··· EXCERPT PROVIDED
So, back to Daniel's opening of the 10th chapter, There were three weeks or 21 days remaining of the 24 possible automorphisms: We should therefore add back in the three automorphisms excluded - where are they?

A couple of verses speak to mind:

Psa 23:4 Yea, though I walk through the valley of the shadow of death, I will fear no evil: for thou art with me; thy rod and thy staff they comfort me. (KJV)

As well as;

2Th 2:3 Let no man deceive you by any means: for that day shall not come, except there come a falling away first, and that man of sin be revealed, the son of perdition;
2Th 2:4 Who opposeth and exalteth himself above all that is called God, or that is worshipped; so that he as God sitteth in the temple of God, shewing himself that he is God. (KJV)

In the former, walking the path of the sealed believer between the two systems of 666 (aka the fourth pale horse, whose rider is named "Death") is compared with the latter, where the antichrist sets himself up in the multitude acting as if he were sat in the place of God between "the seas" judging as God.

The latter we can equate to the system of the image facilitating between two opposing groups, as conjugation on "the crowd" with gHg^-1 with H as the group A5 - over the multitude, having "mapped the room". This is a subject best left until the end of the vision, but the three elements correspond to the unity element common to both in each case, and there are three days in each the left and right that contain the unity element.

We saw that to preserve the automorphisms of the second, fouth and eighth powers of the seven cycle (used in the angel's circuits above), we simply used the inverse from the same cycle. Now, there are three powers of the element for holding static the right handed octal and three of the same for the left handed. Could it be possible that we counted all three powers of the same circuit twice? (actually, no we didn't) We would have to remove one half of those six, and add three back in! (Not necessary.)

We know if we keep the unity fixed and vary the static triple we also number the same set of 666 (as in the trumpets rather than the seals.) Knowing that the right handed octal is also excluded from the right handed system of 666 when it is reduced to the 21 days of the seven "churches" (the angels circuit is the only group with the right handed octal) We must add back in three triples, and these may only be the triples corresponding to unity.

In the K4 form which we are principally interested in,

a = 1 = [a,b,c]
b = [a,d,e]
c = [a,f,g]

Whereas the octal form of the same three groups is:

e = 1 = [a,b,c]
g = [a,d,e]
c = [a,f,g]

In the K4 form we reduce the three cycles of the static subgroup and bow in the octal [b,d,f] and [c,e,g] to cycle the three subgroups of the right hand that are preserved under frobenius in a three cycle. We should also acknowledge the systems:

a = 1 = [a,d,e]
d = [a,f,g]
e = [a,b,c]

a = 1 = [a,f,g]
f = [a,b,c]
g = [a,d,e]

Which are preserved in the octal under frobenius.
······
··· RECORDS SHOWN
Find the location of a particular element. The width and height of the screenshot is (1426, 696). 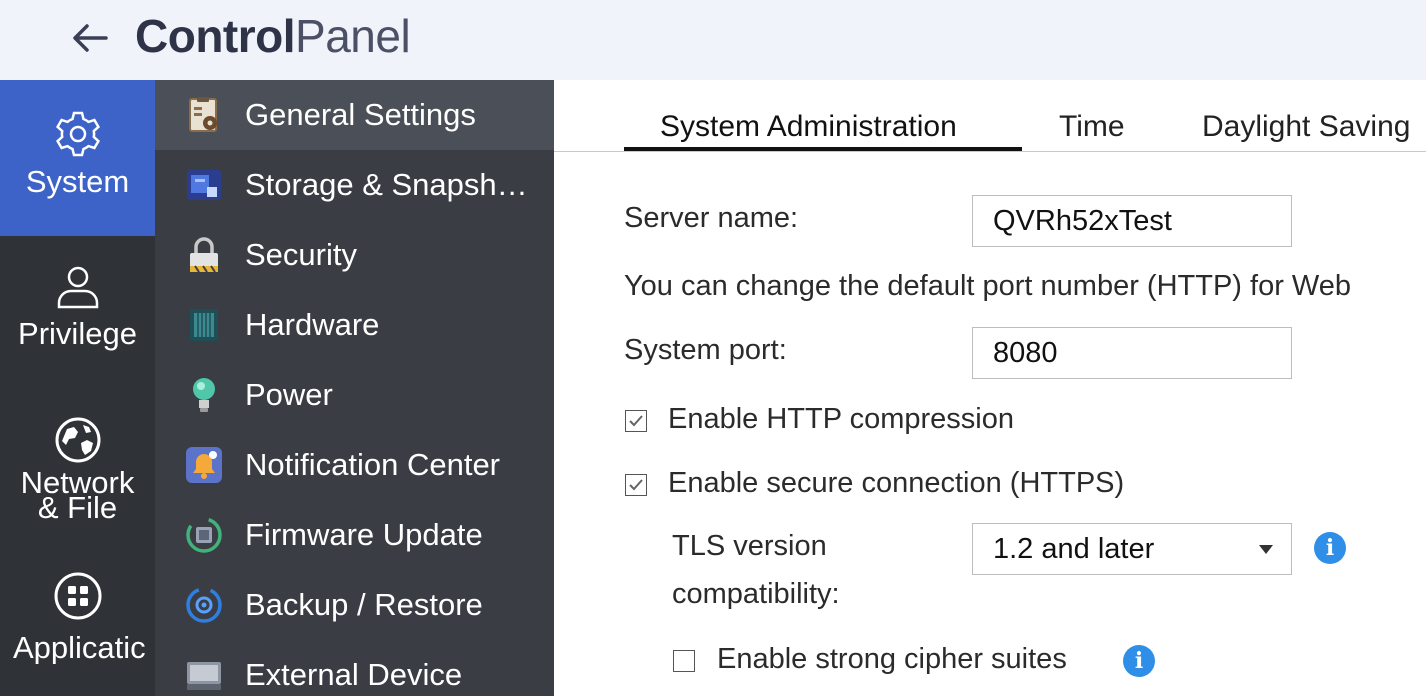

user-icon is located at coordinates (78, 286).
······
··· RECORDS SHOWN
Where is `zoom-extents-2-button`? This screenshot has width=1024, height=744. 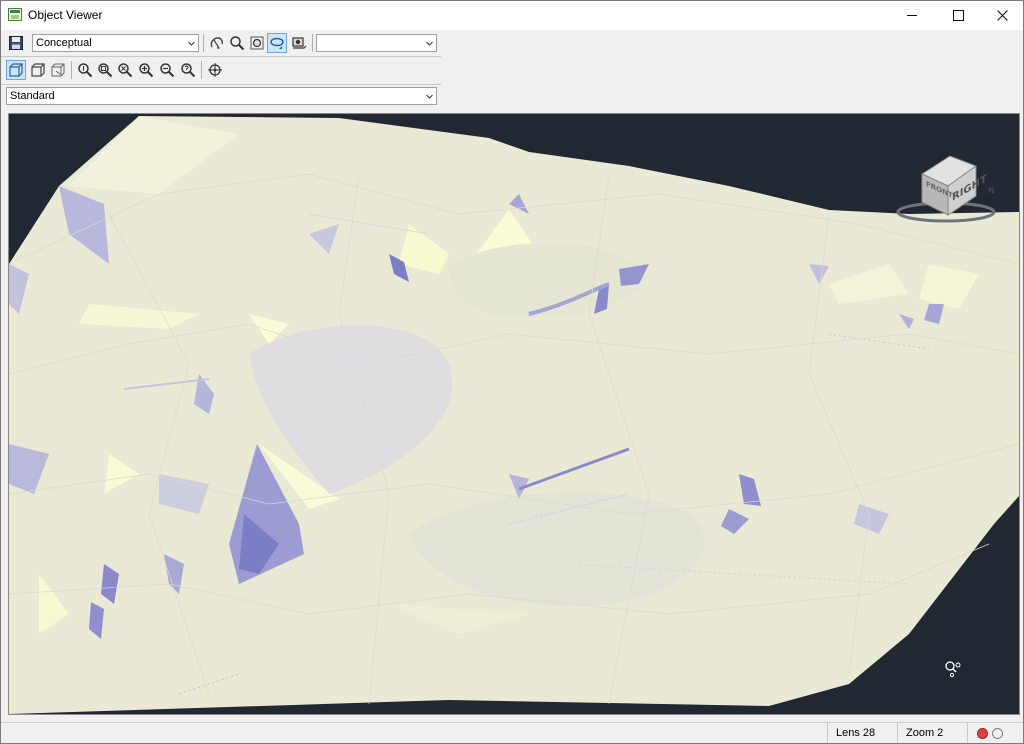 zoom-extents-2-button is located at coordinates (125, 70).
······
PROBLEM SET →
1 - List every Bible verse reference that the excerpt on Daniel's tenth chapter and automorphisms quotes.
2 - Pick up the excerpt on Daniel's tenth chapter and automorphisms after its final sentence and carry it forward.

RESULTS FOR THE EXERCISE →
1 -
Psa 23:4
2Th 2:3
2Th 2:4

2 -
Now each of these K4 forms of the ultrafilter are valid in the trinity, and each correspond to the same choice of unity and the same two static subgroup/bow triples. Can there be any answer in the octal other than these three? Clearly in the psalm the author was comforted by God in the face of "Death", (There was a little help given) and in the latter passage antichrist sat as Christ in the body of Christ judging as if he were Christ. The triples of Christ as sat in the right hand groups of [a,b,c],[a,d,e],[a,f,g] are outside the system of the octal yet are valid for those particular bows and groups paired in the two systems of 666.

Christ then is a perfect solution to the conundrum of where the three extra days appear from. We can simply exchange from right hand to left in a similar manner:

a = 1 = [a,e,f]
e = [a,b,g]
f = [a,c,d]

So, each hand has a similar access to the K4 form of the filter. Is there a real difference? If the distinction is that [b,d,f] and [c,e,g] are static and a=1 then no, there is no difference: We could posit that for every subgroup/bow pair of the 666 we would have to add in a factor of three and entail 3*666 = ... However, there is only one octal group shared in both left and right handed 666 sets - underneath the angel's circuit itself. Therefore, we would only have to add in an extra three days. (and not merely two - as we had excluded both left and right triples in each case of 666.)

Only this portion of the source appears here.